The hymn even made its way briefly onto the operatic stage. The singer Emma Abbott, prompted by "her uncompromising and grotesque puritanism" rewrote La traviata so that Violetta expired singing not Verdi's Addio del passato, but "Nearer My God to Thee".

==Other uses==
Another tale, surrounding the death of US President William McKinley in September 1901, quotes his dying words as being the first few lines of the hymn. At 3:30 pm on 14 September 1901, after five minutes of silence across the nation, numerous bands across the United States played the hymn, McKinley's favorite, in his memory. It was also played by the Marine Band on Pennsylvania Avenue during the funeral procession through Washington and at the end of the funeral service itself, and at a memorial service for him in Westminster Abbey, London. The hymn was also played as the body of assassinated American President James Garfield was interred at Lakeview Cemetery in Cleveland, Ohio, and at the funerals of former U.S. Presidents Warren G. Harding, Gerald Ford, and Prince Bernhard of the Netherlands.

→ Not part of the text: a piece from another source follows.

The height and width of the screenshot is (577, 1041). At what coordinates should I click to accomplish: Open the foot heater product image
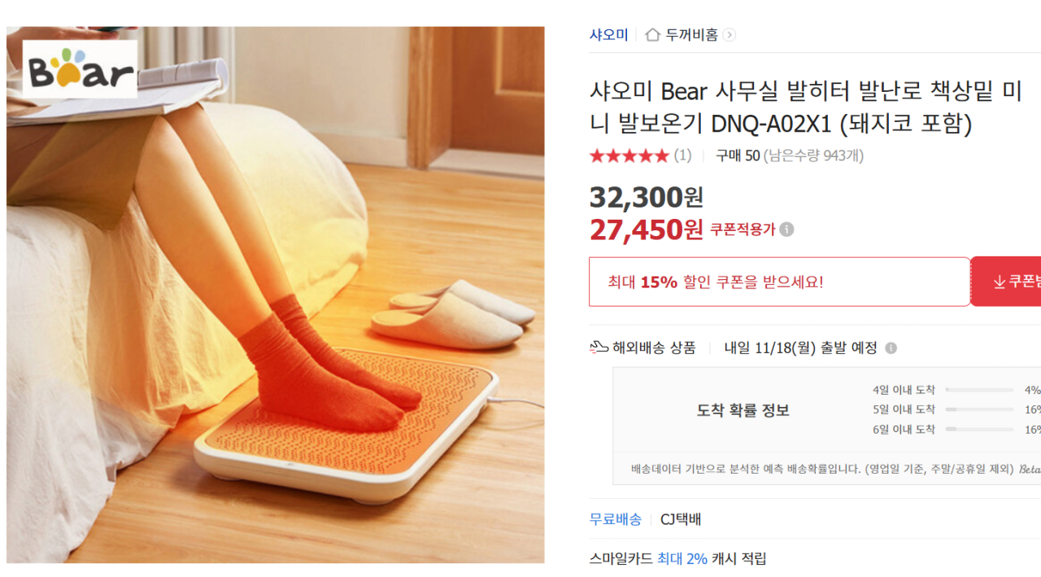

The Confederate army band played this song as the survivors of the disastrous Pickett's Charge (in the Battle of Gettysburg) returned from their failed infantry assault. The Rough Riders sang the hymn at the burial of their slain comrades after the Battle of Las Guasimas. A film called Nearer My God to Thee was made in 1917 in the UK. "Nearer, My God, to Thee" is sung at the end of the 1936 movie San Francisco. In the Max Ophüls 1952 film, Le Plaisir, the French version of the hymn, 'Plus près de toi, mon Dieu,' is sung to the Bethany tune at a first communion service in a country church, causing a group of prostitutes in the congregation to collapse in tears over their lost innocence. The title of the hymn is also the title of a painting by physician Jack Kevorkian. William F. Buckley mentions in the introduction to his 1998 book, Nearer, My God: An Autobiography of Faith, that the title was inspired by "Nearer My God to Thee".

CNN co-founder Ted Turner, at the launch of the channel in 1980, promised: "We won't be signing off until the world ends. ... We'll be ... covering it live. ... [And] when the end of the world comes, we'll play 'Nearer My God to Thee' before we sign off." Turner commissioned a video recording of the hymn for this purpose, played by a military marching band, which he sometimes played for reporters. In 2015, the video, tagged in CNN's database as "[Hold for release] till end of world confirmed", was leaked on the Internet.

Among other recordings, Doris Day included the song on her 1962 album You'll Never Walk Alone. A season 3 episode of Homicide: Life on the Street is entitled "Nearer My God to Thee". The song is also played in episodes of the TV series Orphan Black and sung in the TV miniseries Midnight Mass during the final scene of Episode 7, along with a piano arrangement heard throughout the series.